Daniel Golden of Akin Gump for the unsecured creditors committee agreed with Graham on timing, noting that he would be “surprised” if the debtors filed a plan by next week, considering the current status of negotiations. He said that the UCC has been conducting its investigation
into potential causes of action, including relating to the 2014 Sycamore-led LBO transaction, and that there are many creditor groups involved. According to Golden, the parties have done a significant amount of due diligence and will be negotiating over the next several weeks. He also said that the UCC’s goal is to reach a completely consensual plan. Judge Chapman remarked, “It would be unfortunate if the unexpectedly excellent results of the auction
were allocated to [professional] fees.”
The judge then turned to the motion for professional fees filed by Cross-Sound, Paloma Partners, Taconic and Tennenbaum. In their motion for payment of professional fees for a substantial contribution to the case, the four funds asserted that they are managers or advisers for certain holders of 8.25% senior unsecured notes due 2019. According to the motion, the funds provided the alternative DIP financing proposal that was used as negotiating leverage by the debtors and UCC to improve the terms of the DIP provided by the initial DIP lenders. The motion argued that the funds’ provision of the alternative DIP proposal qualifies as a substantial contribution to the case because it allowed the debtors to obtain better terms on their ultimate DIP financing.
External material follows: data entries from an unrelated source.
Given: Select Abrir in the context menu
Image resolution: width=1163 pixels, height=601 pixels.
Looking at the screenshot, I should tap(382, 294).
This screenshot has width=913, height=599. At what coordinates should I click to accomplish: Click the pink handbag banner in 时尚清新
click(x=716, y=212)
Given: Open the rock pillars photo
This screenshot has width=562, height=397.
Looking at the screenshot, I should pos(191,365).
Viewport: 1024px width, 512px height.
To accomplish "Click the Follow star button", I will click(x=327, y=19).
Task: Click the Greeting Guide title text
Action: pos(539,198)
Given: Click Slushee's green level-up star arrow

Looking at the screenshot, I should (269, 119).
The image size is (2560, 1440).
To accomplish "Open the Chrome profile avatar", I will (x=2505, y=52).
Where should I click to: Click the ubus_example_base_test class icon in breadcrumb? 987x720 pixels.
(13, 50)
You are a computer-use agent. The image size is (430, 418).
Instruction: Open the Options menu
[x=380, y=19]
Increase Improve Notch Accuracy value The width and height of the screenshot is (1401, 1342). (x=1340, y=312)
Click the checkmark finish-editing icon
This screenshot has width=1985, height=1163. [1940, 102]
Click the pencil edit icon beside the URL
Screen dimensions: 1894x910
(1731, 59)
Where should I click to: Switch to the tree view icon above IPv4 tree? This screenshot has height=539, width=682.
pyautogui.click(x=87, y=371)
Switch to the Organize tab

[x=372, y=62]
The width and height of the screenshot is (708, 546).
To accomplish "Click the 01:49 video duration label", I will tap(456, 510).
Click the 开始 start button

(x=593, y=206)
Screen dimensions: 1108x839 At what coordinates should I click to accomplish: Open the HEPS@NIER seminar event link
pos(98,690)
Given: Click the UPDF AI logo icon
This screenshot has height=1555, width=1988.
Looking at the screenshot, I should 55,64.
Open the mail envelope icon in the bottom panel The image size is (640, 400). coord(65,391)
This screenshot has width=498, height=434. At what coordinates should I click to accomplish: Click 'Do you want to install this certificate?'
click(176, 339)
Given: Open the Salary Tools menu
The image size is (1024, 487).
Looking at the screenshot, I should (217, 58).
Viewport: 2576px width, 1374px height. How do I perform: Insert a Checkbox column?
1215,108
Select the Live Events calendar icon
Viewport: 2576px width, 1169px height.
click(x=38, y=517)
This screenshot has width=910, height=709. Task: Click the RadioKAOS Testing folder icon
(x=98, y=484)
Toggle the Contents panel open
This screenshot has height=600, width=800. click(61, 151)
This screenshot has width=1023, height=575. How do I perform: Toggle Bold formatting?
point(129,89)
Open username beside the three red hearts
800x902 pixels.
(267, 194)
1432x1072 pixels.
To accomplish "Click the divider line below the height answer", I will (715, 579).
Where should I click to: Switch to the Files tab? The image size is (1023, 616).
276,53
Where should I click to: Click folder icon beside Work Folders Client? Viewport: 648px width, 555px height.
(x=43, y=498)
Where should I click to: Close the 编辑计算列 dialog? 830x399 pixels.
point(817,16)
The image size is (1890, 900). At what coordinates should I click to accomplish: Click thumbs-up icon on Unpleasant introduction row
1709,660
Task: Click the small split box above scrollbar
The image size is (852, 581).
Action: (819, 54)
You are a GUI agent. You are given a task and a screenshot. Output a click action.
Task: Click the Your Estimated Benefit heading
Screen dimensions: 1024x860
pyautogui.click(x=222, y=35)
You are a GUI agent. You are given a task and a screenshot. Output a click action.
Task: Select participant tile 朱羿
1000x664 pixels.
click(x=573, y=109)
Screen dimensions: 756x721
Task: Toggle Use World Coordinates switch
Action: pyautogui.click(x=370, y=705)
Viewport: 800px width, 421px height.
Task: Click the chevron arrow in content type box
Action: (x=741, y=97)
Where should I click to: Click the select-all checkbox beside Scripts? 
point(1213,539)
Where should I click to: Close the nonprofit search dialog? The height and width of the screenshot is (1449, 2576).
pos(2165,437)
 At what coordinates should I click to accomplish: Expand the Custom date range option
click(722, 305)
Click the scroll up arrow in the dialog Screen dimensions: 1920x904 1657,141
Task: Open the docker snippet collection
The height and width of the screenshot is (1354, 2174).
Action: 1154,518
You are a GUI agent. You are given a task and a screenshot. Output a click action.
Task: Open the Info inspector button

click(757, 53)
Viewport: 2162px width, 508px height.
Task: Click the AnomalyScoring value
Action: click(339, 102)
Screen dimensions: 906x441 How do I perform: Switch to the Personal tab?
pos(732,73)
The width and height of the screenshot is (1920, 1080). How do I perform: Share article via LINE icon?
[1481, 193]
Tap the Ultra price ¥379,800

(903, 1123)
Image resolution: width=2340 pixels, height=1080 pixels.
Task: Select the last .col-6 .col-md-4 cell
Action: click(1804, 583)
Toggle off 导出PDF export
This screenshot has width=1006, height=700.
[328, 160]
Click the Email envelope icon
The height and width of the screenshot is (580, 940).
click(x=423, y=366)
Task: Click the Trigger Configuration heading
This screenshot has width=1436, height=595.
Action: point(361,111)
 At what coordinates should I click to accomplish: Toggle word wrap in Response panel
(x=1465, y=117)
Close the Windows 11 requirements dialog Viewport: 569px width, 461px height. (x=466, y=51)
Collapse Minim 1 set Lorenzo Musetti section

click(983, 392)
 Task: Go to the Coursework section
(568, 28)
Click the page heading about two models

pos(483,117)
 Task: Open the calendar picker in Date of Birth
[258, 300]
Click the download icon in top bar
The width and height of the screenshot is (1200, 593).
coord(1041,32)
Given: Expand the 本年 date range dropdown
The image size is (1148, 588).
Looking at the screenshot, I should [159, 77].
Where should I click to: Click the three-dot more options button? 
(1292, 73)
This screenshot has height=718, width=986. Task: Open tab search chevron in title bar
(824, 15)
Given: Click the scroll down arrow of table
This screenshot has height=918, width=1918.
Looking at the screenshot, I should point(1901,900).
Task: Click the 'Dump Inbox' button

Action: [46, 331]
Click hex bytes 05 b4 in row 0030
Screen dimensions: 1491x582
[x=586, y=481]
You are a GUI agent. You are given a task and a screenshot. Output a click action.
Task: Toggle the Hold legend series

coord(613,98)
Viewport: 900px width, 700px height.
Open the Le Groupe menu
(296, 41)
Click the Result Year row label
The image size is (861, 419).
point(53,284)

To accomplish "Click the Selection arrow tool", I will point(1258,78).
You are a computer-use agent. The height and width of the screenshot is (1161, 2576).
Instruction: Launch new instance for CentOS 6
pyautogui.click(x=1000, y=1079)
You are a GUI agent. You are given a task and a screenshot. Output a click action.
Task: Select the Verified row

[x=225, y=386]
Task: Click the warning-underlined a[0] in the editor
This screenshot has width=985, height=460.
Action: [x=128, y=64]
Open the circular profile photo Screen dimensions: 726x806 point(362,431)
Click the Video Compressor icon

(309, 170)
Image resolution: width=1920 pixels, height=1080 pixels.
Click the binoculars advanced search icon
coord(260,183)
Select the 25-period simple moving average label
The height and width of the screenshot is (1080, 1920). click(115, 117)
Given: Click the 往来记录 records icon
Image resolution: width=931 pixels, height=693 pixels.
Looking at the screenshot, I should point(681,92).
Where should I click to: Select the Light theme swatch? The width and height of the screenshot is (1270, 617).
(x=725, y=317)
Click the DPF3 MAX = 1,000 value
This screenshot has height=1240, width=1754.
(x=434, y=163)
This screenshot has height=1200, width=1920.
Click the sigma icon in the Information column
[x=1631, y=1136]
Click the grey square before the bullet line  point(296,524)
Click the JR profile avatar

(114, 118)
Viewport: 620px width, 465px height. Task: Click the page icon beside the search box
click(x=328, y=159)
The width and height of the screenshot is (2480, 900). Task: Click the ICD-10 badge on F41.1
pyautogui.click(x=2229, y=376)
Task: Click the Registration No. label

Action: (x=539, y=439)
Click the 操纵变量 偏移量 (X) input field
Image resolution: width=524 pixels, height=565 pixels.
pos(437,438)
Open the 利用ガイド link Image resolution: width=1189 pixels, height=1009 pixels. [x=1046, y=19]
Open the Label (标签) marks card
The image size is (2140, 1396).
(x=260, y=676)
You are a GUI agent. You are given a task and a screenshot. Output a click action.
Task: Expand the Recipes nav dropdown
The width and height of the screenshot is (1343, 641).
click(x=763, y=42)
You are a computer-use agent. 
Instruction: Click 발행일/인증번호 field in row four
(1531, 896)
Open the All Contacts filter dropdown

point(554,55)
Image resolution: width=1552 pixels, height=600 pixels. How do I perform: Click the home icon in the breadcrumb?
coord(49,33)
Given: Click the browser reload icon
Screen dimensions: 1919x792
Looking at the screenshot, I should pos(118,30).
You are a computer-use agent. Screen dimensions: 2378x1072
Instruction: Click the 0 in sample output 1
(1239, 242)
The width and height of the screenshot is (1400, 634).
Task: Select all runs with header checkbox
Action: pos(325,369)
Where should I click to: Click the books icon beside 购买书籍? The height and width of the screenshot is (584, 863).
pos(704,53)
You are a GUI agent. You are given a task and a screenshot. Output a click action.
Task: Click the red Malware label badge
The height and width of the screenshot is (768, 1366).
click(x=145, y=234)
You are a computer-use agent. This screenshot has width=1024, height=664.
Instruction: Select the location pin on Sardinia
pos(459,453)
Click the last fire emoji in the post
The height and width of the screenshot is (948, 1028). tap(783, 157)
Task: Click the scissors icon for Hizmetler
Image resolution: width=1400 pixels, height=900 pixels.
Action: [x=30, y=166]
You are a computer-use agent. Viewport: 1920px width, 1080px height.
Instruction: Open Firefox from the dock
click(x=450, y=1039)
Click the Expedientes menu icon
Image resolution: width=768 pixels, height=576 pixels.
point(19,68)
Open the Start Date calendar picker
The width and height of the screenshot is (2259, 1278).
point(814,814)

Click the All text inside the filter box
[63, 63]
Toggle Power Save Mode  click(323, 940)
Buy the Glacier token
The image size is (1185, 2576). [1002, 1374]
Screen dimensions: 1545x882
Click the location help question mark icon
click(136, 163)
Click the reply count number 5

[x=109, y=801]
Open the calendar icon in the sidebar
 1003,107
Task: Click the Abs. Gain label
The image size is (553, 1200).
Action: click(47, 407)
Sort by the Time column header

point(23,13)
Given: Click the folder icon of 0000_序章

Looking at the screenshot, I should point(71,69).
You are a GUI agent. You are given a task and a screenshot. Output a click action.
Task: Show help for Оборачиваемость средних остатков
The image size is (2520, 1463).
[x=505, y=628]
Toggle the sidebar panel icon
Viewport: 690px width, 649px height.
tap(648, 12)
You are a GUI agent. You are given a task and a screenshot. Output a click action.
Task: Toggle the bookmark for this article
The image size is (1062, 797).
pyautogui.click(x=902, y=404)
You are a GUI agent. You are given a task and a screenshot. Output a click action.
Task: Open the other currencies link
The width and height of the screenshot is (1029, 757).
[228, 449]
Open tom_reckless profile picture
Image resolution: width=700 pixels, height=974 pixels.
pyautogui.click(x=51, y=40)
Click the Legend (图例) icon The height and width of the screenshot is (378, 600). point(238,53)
Andrew Goldman of WilmerHale for the noteholder group explained that after the DIP negotiations were completed, Cross-Sound left the group of 8.25% senior noteholders and Centerbridge joined the group
. He also said that the total amount of fees for which the group would seek reimbursement is approximately $383,852, reflecting a minor negotiated reduction of fees.
No party objected to payment of the fees, and Judge Chapman granted the motion.